According to an article by The Verge, a new study demonstrates the main data with which medical algorithms were created solely focused on California, Massachusetts, and New York. “…according to the research published this week in the Journal of the American Medical Association. The narrow geographic distribution of the data used for these algorithms may be an unrecognized bias, the study authors argue.” 

With AI, you need as much data as possible. You have different ways in which you can analyze data. The larger the data set you analyze, the more accurate the predictions are. When using AI for medical purposes, it is extremely important to acknowledge the possible bias that developers have. This is so you can eliminate these bias  as much as possible. Bias can result in errors and will not produce a reliable solution. In a medical context, this could have serious consequences.

 It is essential to uncover these biases early before AI is heavily relied on. Using AI for medicine requires bountiful data from different states because different climates and lifestyles have an impact on health. This means if other states are not taken into consideration, they may not be able to use the technology. 
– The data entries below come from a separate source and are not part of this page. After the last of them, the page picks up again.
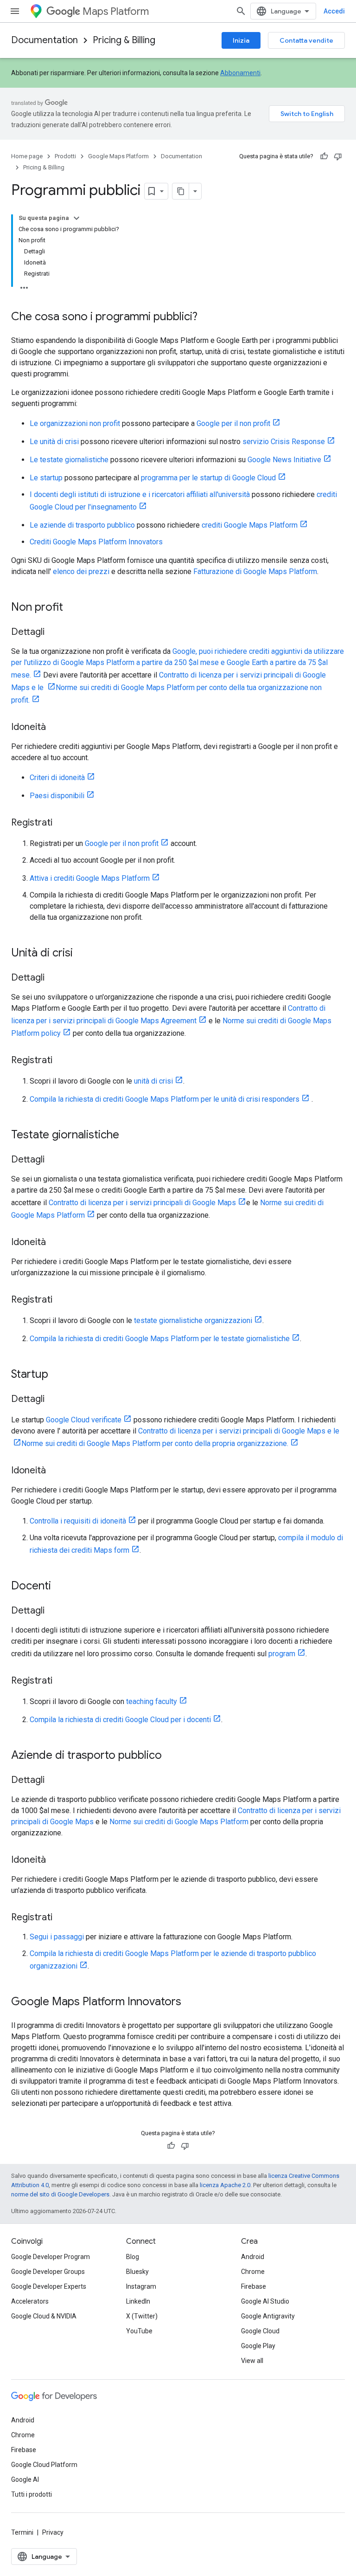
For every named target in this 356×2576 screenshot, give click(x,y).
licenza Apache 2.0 (225, 2185)
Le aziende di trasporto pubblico (82, 525)
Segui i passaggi (57, 1936)
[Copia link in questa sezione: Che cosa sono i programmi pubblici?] (206, 317)
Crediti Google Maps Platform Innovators (96, 541)
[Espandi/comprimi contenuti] (76, 218)
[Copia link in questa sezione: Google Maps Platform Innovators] (190, 2002)
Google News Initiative (284, 459)
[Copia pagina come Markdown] (180, 191)
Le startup (46, 477)
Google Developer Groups (48, 2271)
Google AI (25, 2479)
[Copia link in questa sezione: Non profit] (72, 607)
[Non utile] (338, 156)
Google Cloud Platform (44, 2464)
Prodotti (65, 156)
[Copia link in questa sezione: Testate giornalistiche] (128, 1135)
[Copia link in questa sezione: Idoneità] (55, 727)
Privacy (53, 2532)
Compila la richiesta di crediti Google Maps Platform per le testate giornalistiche (160, 1338)
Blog (132, 2256)
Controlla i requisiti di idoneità (78, 1521)
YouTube (139, 2331)
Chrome (253, 2271)
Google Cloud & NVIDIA (43, 2316)
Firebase (253, 2286)
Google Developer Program (50, 2256)
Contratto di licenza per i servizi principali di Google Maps (142, 1202)
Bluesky (137, 2271)
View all (252, 2360)
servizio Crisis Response (283, 441)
“It’s well-recognized that gender and racial diversity is important in those training sets: if an algorithm only gets men’s X-rays during training, it may not work as well when it’s given an X-ray from a woman who is hospitalized with difficulty breathing. But while researchers have learned to watch for some forms of bias, geography hasn’t been highlighted.”

 It is interesting that bias towards geography has only now been discovered. As enterprises shift towards AI, the criteria become more disciplined as AI is widely relied on. It is critical to identify and remove the biases that come from errors in the underlying data set. In order to do so, you need to have a truly representative data set.